* Data for the task *
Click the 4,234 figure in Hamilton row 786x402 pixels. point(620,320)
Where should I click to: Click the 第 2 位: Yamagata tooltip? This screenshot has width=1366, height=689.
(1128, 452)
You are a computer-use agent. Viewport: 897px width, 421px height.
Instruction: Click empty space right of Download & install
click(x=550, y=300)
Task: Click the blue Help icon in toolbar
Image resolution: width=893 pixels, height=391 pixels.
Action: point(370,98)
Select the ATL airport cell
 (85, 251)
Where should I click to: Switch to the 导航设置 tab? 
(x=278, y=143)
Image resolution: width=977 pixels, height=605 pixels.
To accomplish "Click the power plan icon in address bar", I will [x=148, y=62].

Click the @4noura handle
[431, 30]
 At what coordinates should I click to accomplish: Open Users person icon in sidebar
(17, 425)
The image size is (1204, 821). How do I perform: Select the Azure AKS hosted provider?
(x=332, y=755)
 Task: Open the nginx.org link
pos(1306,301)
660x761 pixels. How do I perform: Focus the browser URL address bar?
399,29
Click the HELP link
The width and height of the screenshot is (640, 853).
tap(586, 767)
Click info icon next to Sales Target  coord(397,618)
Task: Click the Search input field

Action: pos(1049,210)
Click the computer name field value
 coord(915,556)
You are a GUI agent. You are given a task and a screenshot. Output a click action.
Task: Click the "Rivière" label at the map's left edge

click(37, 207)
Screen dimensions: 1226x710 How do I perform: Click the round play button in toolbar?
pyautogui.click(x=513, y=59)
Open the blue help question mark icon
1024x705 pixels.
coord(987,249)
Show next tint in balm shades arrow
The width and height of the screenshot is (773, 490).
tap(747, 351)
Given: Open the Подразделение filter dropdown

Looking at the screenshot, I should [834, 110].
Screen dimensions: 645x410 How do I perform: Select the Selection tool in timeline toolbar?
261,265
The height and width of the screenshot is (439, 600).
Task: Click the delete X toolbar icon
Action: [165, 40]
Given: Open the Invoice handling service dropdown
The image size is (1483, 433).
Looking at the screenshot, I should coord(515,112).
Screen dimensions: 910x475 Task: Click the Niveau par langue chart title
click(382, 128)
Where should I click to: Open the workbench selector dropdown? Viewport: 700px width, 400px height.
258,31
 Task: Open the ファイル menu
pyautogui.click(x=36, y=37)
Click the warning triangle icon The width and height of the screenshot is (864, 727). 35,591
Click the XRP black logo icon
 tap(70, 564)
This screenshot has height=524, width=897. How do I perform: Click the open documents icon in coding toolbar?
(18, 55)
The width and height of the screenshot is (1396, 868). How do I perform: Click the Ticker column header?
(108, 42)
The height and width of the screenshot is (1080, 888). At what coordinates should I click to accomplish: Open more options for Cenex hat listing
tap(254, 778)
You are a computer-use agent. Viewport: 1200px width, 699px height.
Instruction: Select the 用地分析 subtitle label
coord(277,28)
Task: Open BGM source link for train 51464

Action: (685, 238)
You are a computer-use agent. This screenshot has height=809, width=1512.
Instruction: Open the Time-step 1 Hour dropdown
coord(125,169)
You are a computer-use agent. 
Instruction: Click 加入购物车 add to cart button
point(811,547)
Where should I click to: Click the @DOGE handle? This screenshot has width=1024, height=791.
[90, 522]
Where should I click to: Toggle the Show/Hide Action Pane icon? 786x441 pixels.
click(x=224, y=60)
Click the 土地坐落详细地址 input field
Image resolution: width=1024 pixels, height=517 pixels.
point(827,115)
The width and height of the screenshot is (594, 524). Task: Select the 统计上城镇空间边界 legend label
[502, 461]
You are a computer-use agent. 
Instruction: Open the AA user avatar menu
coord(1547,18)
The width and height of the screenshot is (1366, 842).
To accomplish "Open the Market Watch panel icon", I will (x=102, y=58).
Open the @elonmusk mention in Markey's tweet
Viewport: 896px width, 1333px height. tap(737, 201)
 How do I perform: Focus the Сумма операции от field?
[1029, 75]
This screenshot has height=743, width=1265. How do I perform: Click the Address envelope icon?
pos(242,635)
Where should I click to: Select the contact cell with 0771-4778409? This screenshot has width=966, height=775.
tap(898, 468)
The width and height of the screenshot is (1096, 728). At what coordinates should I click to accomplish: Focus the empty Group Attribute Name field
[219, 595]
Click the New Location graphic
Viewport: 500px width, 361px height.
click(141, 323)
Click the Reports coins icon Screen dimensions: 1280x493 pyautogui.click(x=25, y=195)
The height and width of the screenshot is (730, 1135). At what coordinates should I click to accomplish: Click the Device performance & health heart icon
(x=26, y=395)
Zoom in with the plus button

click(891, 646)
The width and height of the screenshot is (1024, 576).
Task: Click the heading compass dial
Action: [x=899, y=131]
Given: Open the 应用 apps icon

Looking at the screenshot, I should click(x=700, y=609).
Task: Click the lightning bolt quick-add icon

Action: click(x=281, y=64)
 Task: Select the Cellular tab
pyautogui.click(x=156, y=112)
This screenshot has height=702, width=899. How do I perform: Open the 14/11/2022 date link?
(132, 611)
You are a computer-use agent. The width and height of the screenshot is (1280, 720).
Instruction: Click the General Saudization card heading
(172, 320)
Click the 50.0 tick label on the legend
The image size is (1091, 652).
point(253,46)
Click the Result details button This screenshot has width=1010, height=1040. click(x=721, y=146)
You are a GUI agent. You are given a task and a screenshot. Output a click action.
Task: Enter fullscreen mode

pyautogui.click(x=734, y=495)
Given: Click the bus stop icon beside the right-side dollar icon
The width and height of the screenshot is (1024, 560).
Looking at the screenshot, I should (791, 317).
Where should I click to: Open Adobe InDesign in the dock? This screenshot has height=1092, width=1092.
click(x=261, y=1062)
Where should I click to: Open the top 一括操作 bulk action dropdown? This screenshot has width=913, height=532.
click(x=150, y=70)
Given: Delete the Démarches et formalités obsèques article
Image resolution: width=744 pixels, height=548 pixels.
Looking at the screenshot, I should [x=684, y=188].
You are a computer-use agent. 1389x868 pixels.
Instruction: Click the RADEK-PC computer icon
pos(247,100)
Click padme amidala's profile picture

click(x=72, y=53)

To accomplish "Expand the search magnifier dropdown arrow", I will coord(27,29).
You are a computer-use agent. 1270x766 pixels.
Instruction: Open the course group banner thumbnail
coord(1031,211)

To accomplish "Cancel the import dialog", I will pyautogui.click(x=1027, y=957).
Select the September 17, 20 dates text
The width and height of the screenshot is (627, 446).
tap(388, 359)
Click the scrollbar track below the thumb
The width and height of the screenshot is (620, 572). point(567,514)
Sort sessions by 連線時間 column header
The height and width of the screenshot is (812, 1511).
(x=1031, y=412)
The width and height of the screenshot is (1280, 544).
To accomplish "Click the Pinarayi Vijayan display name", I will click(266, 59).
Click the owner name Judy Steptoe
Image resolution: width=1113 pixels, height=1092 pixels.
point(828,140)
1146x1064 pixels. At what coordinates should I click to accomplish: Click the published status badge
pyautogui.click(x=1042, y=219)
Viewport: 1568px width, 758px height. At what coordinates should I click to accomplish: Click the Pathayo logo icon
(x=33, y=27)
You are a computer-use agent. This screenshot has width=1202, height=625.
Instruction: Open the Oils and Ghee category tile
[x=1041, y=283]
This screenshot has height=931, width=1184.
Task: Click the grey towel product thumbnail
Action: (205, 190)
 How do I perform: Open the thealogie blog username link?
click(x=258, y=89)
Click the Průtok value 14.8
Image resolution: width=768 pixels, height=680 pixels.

* What to do *
Write out exactly the lines above between the line with "Click the warning" and the line with "You are a computer-use agent. Viewport: 1200px", inclusive, and nothing beyond them.

* Exercise output *
Click the warning triangle icon The width and height of the screenshot is (864, 727). 35,591
Click the XRP black logo icon
 tap(70, 564)
This screenshot has height=524, width=897. How do I perform: Click the open documents icon in coding toolbar?
(18, 55)
The width and height of the screenshot is (1396, 868). How do I perform: Click the Ticker column header?
(108, 42)
The height and width of the screenshot is (1080, 888). At what coordinates should I click to accomplish: Open more options for Cenex hat listing
tap(254, 778)
You are a computer-use agent. Viewport: 1200px width, 699px height.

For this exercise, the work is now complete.